# Information supplied:
______
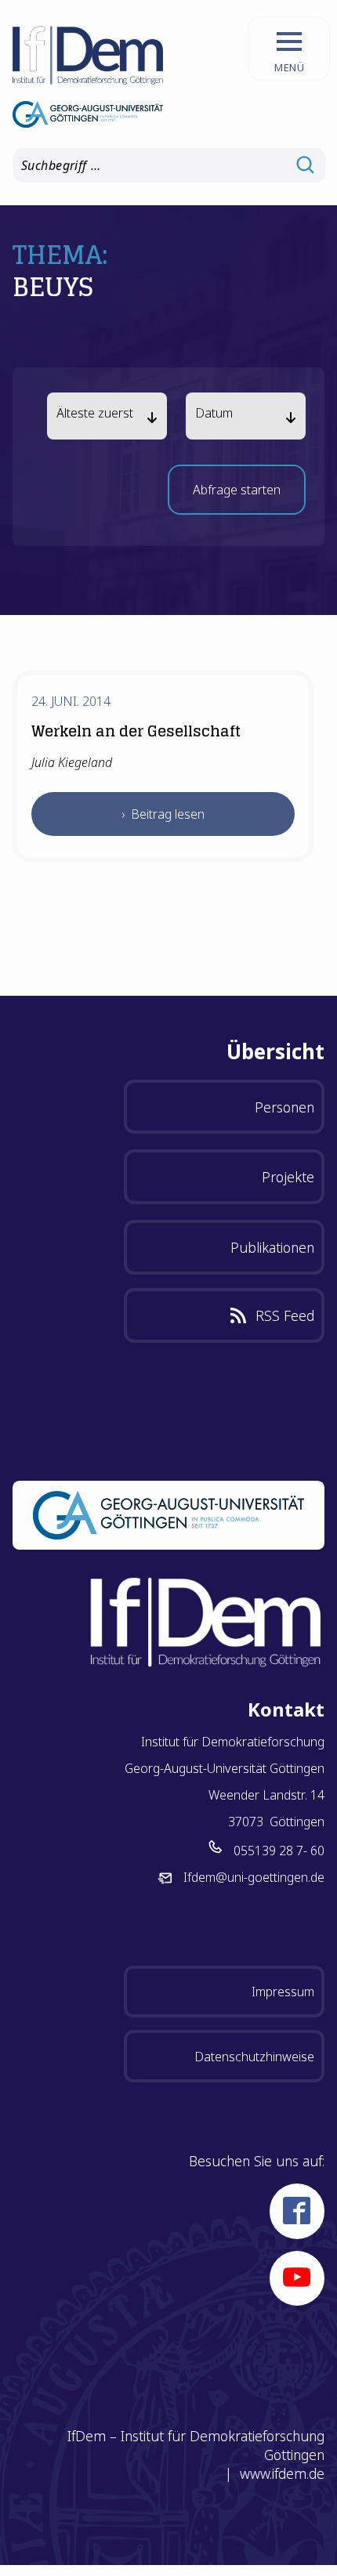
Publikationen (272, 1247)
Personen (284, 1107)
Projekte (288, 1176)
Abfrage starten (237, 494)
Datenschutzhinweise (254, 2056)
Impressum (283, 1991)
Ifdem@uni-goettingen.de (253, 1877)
______
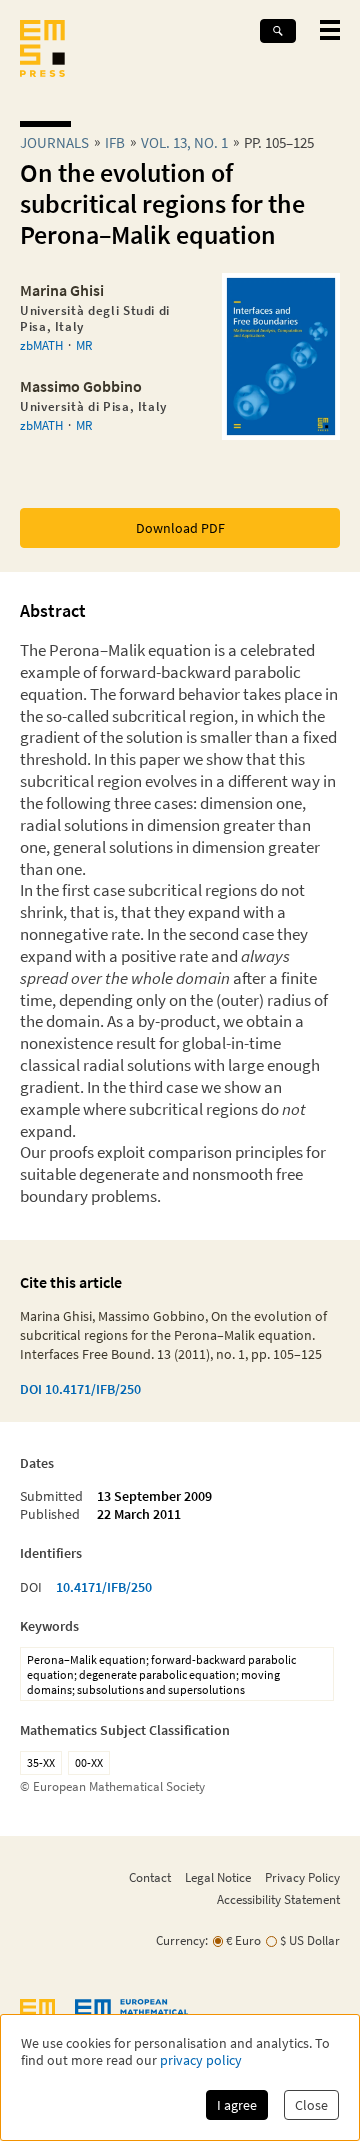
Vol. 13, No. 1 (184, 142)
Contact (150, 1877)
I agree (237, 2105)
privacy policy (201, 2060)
______
# What you will do:
Go to the line in the material above that contains "Publikationen (272, 1247)" and copy exactly from there through the line that contains "Ifdem@uni-goettingen.de (253, 1877)", stopping after it.

# Output:
Publikationen (272, 1247)
Personen (284, 1107)
Projekte (288, 1176)
Abfrage starten (237, 494)
Datenschutzhinweise (254, 2056)
Impressum (283, 1991)
Ifdem@uni-goettingen.de (253, 1877)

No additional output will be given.